Interpretation of results
This model-based cost-utility analysis suggests that SI+UDS is a economically favorable approach compared to SI in the pre-treatment workup of men with PPUI. Men assessed with SI+UDS assessment lived with incontinence 12.4 months less than those assessed with SI alone and experienced less medication failure. The addition of UDS assessment to SI was cost-effective 83% of the time in our model. The model suggests that patient age is important to consider in pre-treatment workup, and for men over 70 years, SI+UDS is always the most cost-effective approach.
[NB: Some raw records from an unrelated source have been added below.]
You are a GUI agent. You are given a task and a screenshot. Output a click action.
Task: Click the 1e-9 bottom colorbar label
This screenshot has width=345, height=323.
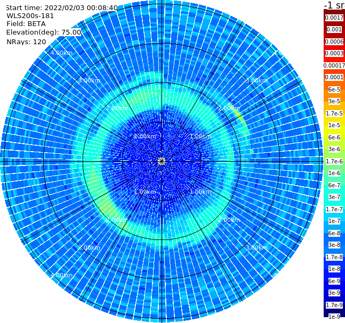[334, 317]
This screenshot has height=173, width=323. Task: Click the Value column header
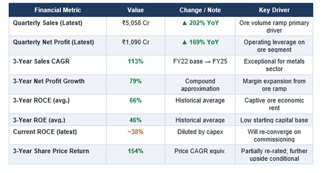(x=136, y=10)

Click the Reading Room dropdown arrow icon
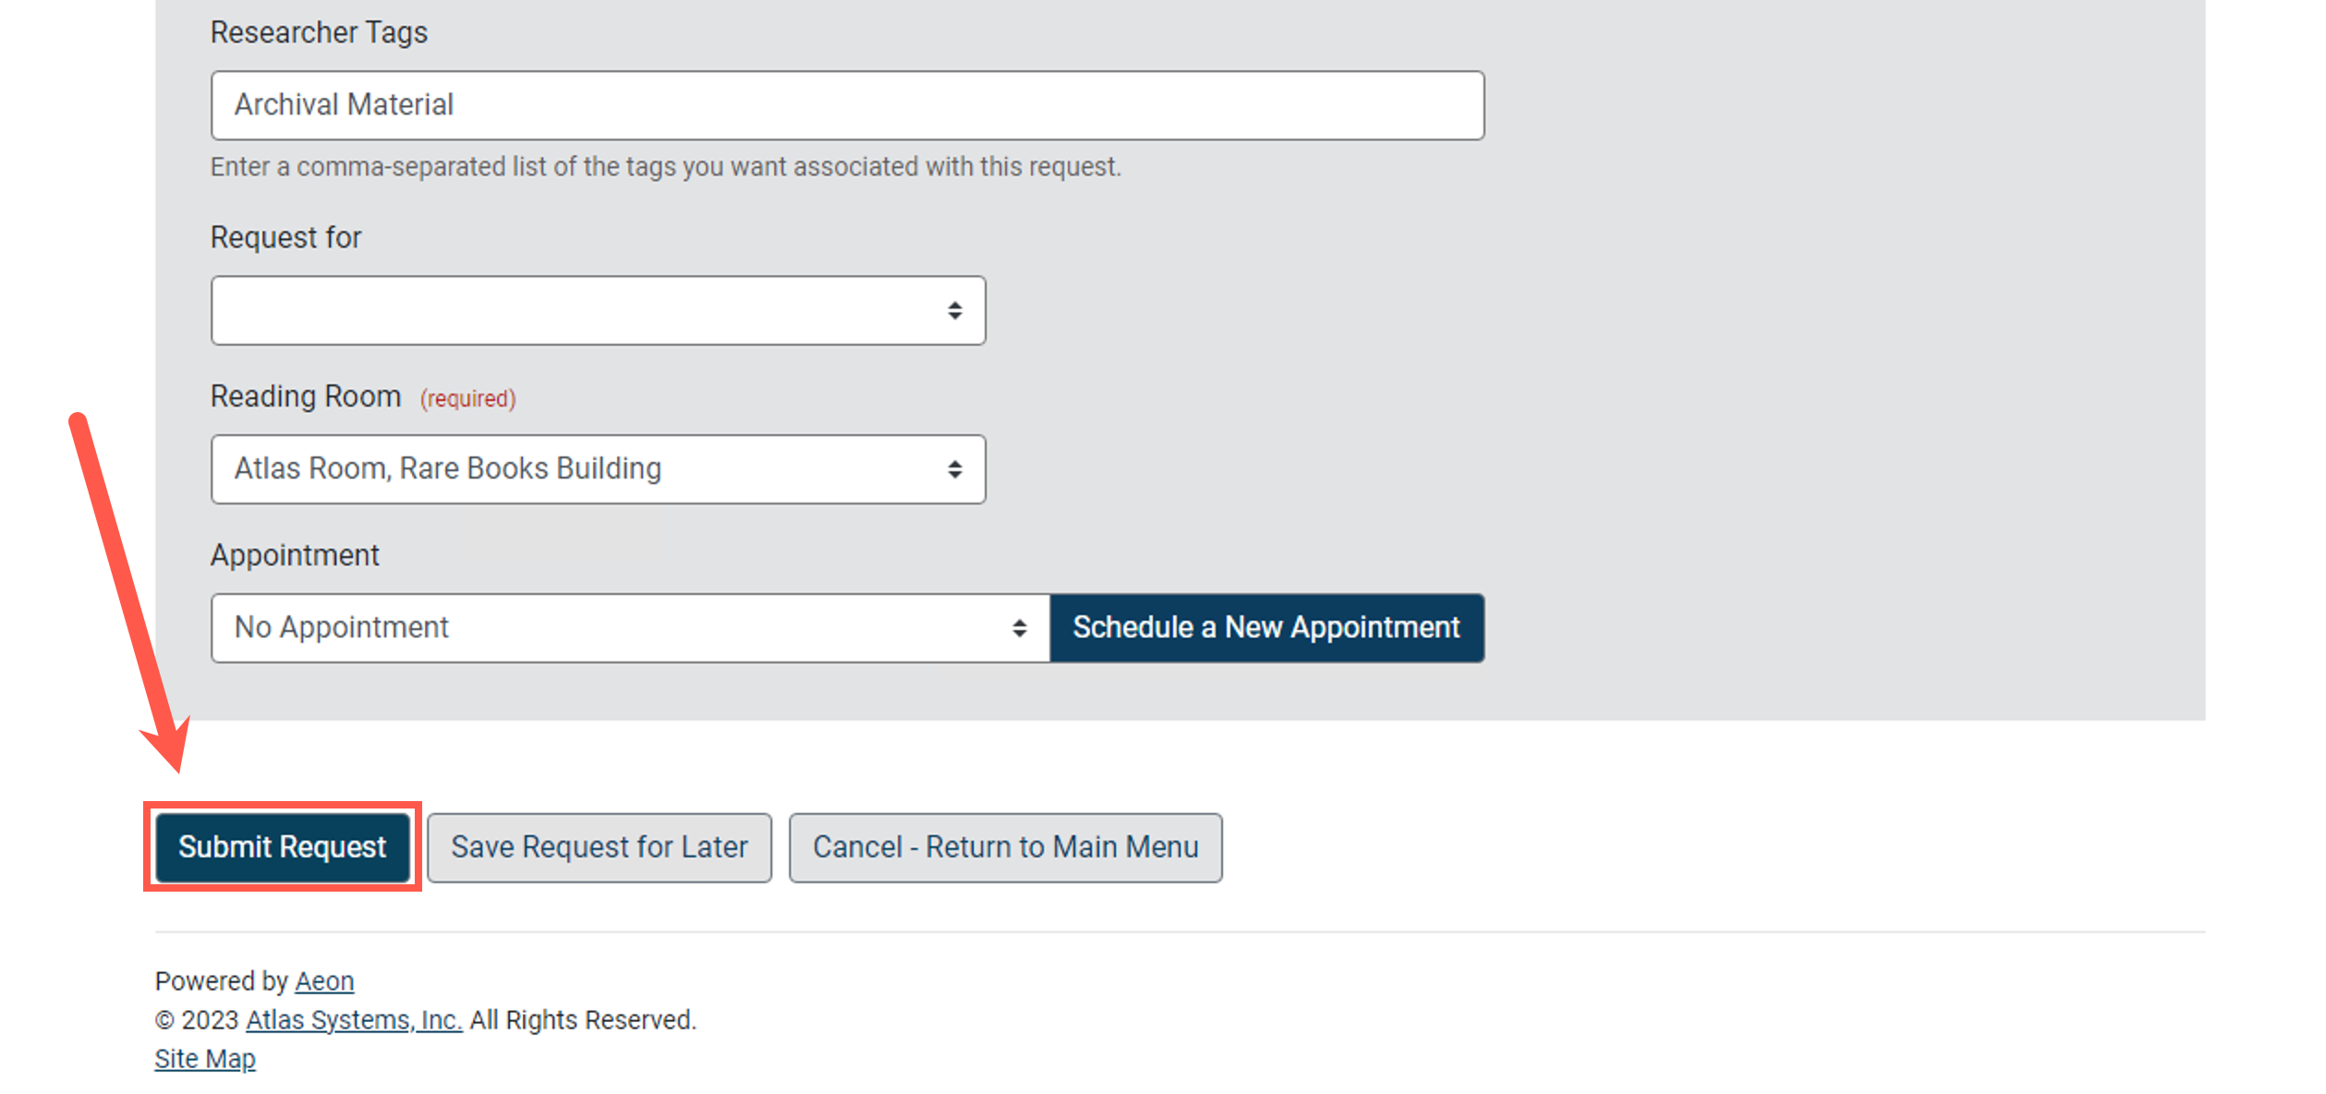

Limitations of this study include assumptions regarding the accuracy of UDS assessment, ignoring the development of patient comorbidity that could impact on treatment decisions, and focusing on single treatment modalities for stress (AUS) or urge (oral medication) incontinence.
Concluding message
In this cost-utility analysis model, multi-channel urodynamics with standard investigations is economically favourable compared to standard investigations alone in the pre-treatment assessment of men with post-prostatectomy incontinence. Future studies should be conducted to validate these findings in a real population.